→ **What you are asked to do**
All of the records must be restated exactly, with every line complete.

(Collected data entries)
......

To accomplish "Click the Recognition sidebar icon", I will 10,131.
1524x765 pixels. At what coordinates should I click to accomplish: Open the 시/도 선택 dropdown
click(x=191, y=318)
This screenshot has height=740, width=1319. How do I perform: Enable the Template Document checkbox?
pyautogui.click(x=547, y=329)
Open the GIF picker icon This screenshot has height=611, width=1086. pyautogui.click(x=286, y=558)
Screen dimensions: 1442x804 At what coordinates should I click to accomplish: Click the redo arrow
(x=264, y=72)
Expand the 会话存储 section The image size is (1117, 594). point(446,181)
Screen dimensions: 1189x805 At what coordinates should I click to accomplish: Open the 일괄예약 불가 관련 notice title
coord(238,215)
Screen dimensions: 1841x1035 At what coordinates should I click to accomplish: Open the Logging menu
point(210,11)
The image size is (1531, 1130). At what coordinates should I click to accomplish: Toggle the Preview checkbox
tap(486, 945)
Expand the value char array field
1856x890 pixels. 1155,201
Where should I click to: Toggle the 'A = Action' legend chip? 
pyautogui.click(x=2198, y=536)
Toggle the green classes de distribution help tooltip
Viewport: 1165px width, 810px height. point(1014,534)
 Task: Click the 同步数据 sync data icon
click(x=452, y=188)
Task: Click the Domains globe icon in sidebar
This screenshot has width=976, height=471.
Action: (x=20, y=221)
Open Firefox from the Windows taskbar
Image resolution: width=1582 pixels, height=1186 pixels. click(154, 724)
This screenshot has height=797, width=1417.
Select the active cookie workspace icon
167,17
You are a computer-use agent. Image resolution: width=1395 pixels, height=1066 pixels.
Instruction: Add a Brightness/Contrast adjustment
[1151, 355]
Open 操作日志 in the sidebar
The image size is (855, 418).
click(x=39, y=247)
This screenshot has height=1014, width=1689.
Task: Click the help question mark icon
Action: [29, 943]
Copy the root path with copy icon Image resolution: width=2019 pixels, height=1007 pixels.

......

→ **Task answer**
To accomplish "Click the Recognition sidebar icon", I will 10,131.
1524x765 pixels. At what coordinates should I click to accomplish: Open the 시/도 선택 dropdown
click(x=191, y=318)
This screenshot has height=740, width=1319. How do I perform: Enable the Template Document checkbox?
pyautogui.click(x=547, y=329)
Open the GIF picker icon This screenshot has height=611, width=1086. pyautogui.click(x=286, y=558)
Screen dimensions: 1442x804 At what coordinates should I click to accomplish: Click the redo arrow
(x=264, y=72)
Expand the 会话存储 section The image size is (1117, 594). point(446,181)
Screen dimensions: 1189x805 At what coordinates should I click to accomplish: Open the 일괄예약 불가 관련 notice title
coord(238,215)
Screen dimensions: 1841x1035 At what coordinates should I click to accomplish: Open the Logging menu
point(210,11)
The image size is (1531, 1130). At what coordinates should I click to accomplish: Toggle the Preview checkbox
tap(486, 945)
Expand the value char array field
1856x890 pixels. 1155,201
Where should I click to: Toggle the 'A = Action' legend chip? 
pyautogui.click(x=2198, y=536)
Toggle the green classes de distribution help tooltip
Viewport: 1165px width, 810px height. point(1014,534)
 Task: Click the 同步数据 sync data icon
click(x=452, y=188)
Task: Click the Domains globe icon in sidebar
This screenshot has width=976, height=471.
Action: (x=20, y=221)
Open Firefox from the Windows taskbar
Image resolution: width=1582 pixels, height=1186 pixels. click(154, 724)
This screenshot has height=797, width=1417.
Select the active cookie workspace icon
167,17
You are a computer-use agent. Image resolution: width=1395 pixels, height=1066 pixels.
Instruction: Add a Brightness/Contrast adjustment
[1151, 355]
Open 操作日志 in the sidebar
The image size is (855, 418).
click(x=39, y=247)
This screenshot has height=1014, width=1689.
Task: Click the help question mark icon
Action: [29, 943]
Copy the root path with copy icon Image resolution: width=2019 pixels, height=1007 pixels.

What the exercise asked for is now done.